Italian Political Cinema

As a Romance Languages major who chose Italian as one of my specialties, I’m lucky that the few upper-level Italian courses we’re offered are so interesting! Many, like this one, are cross-listed courses, so I get to take class with not only Italian students (it’s a pretty small department – the few of us overlap a lot!) but also a lot of new faces. The course is taught in English but incorporates a substantial amount of Italian vocabulary related to film studies and Italian culture and history.

We began our first week with an introduction to cinematic terminology and then practiced applying that terminology to closely analyze the various visual, sound, and editing elements of a shot to draw conclusions about the scene or film as a whole. We needed to learn to read a film, or even each individual shot, like we would a text for many other classes.

We then moved to political theory, with a discussion of what makes and nation and then a lesson on the historical context for our first film, 1860 directed by Alessandro Blasetti. Although I knew much of this from previous classes on Italian fascism, the history of the unification of Italy and the rise and fall of fascism always fascinates me. Italy was made up of many political kingdoms until the middle of the 19th century, when Giuseppe Garibaldi invaded Sicily with only 1000 soldiers and the help of local unification fighters, known asĀ picciotti and successfully unified Italy under the parliamentary monarchy of Piedmont, although there remained a clear division between the industrial north and the rural south of Italy, resulting in mass migration northwards in search of work. Italy was united, but weakly, and it is to this “weakness” that the successful rise of fascism is often attributed.
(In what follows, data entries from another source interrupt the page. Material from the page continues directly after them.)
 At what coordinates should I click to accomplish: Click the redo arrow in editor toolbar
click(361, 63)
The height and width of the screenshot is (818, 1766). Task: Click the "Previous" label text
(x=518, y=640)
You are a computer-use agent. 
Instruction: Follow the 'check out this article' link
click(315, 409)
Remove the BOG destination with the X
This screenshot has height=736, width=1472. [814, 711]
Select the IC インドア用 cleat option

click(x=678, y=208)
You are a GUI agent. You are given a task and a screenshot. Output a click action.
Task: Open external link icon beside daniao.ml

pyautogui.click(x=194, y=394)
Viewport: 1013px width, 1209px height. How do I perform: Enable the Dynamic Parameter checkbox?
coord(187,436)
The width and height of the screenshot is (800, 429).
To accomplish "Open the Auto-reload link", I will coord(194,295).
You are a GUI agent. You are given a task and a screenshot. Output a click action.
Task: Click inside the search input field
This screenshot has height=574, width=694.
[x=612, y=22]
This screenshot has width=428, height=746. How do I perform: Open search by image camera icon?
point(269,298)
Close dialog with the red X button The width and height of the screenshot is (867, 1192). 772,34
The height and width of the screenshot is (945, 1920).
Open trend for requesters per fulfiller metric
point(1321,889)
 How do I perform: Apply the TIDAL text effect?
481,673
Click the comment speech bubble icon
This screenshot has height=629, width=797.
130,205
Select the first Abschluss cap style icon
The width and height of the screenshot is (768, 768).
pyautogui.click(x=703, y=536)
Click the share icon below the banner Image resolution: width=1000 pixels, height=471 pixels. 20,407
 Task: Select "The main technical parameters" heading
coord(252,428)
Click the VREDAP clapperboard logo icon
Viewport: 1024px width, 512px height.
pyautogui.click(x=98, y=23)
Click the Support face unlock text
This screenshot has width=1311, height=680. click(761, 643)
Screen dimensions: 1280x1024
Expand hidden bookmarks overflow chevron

World War 1 brought staggering casualties and economic hardship to Italy, and the following decades saw increasing unrest from the working class.

Mussolini’s vision offered a popular and attractive escape from the troubles of contemporary society – an Italy returned to its imperial grandeur and united by a fervent national pride. This necessitated defining the essence of “Italian-ness,” a task which started with the family outward. Fascism was successful in Italy in large part because it worked simultaneously from the top – down and from the bottom – up. Mussolini was a master propagandist and invested extensively in local cinema beginning in the 1920s. Although the message of these fascist newsreels and films came from the top on down, the effects was very grassroots in style, infiltrating the daily routine and entertainment of the average people with fascist ideals, most essentially the value of the hetero-normative, working family unit as the most essential building block of the fascist state.

1860

1860 is considered one of the most quintessential fascist films in Italian cinema. It glorifies the unification of Italy as a proud and patriotic success and celebrates men as idealistic nationalists fighting to defend their home and women as pure, doting mothers – or future mothers – of the next generation of proud Italian fascists. Blasetti incorporates natural imagery throughout the film to emphasize the authenticity and purity of his vision of Italy and contrast it with the death and destruction that he shows as the result of foreign rule. As a class, we analyzed how details such as the establishing shots of nature, the recurrence of dark, cloudy long shots, low angle shots and staging of actors contributed to the overall effectiveness and tone of various crucial scenes.